Victor Gilinsky may not be a household name, but considering the importance of his work, more people should know who he is. The former member of the US Nuclear Regulatory Commission (NRC), who served during the Three Mile Island partial core meltdown in 1979, recently published an op-ed in The New York Times in which he takes the NRC to task for failing to consider the consequences of land contamination in the event of a large radioactive release at the Indian Point nuclear power plant – the increasingly contentious facility which is currently looming large on the radars of New York Governor Andrew Cuomo and Attorney General Eric Schneiderman.
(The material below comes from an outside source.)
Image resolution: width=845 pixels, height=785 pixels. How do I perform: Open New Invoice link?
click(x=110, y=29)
To be fair, Victor Gilinsky doesn’t have warm, fuzzy feelings for the NRC. Last year he referred to the agency as “a wholly owned subsidiary of the nuclear power industry.”
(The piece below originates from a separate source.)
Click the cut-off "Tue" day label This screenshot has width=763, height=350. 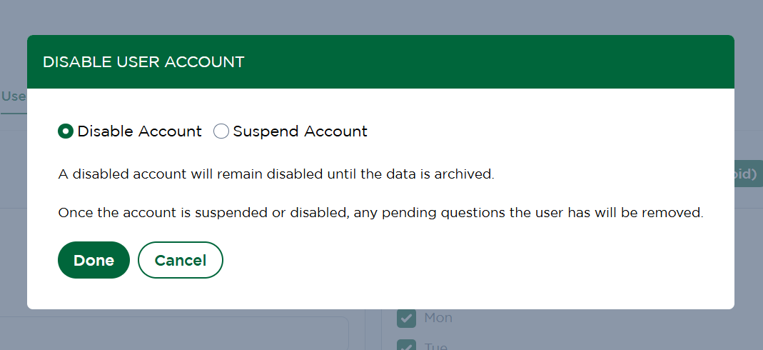point(436,346)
But his primary point couldn’t be any more on target given the plant’s potential implications for the nation’s most densely populated region. In a published letter to the editor of the Times, I concurred with Gilinsky’s recommendation that the consequences of land contamination must be considered in any decision to re-license Indian Point’s two operating units for the additional 20 years Entergy would like to run them. As I wrote in my letter:
Mr. Gilinsky’s recommendation is particularly relevant given the lasting impact that contamination can have on New York City’s water supply. Long-term contamination is also an issue for a state that ranks among the nation’s biggest producers of dairy goods, wine, apples, corn and cabbage.
The same local food economy that is becoming increasingly important to New Yorkers could be adversely affected by a sizable release of radioactive material.
Of course, Gilinsky’s recommendation has application beyond the Indian Point plant. As he says in his op-ed:
The lack of attention to possible land contamination is a major gap in the American system of nuclear safety regulation. After Fukushima, it should be the main safety concern — and one that is not addressed by evacuation, no matter how efficient.
We're fortunate that Victor Gilinsky is weighing in on this issue of relevance for tens of millions of Americans. Thank you, Victor Gilinsky, for saying what needed to be said.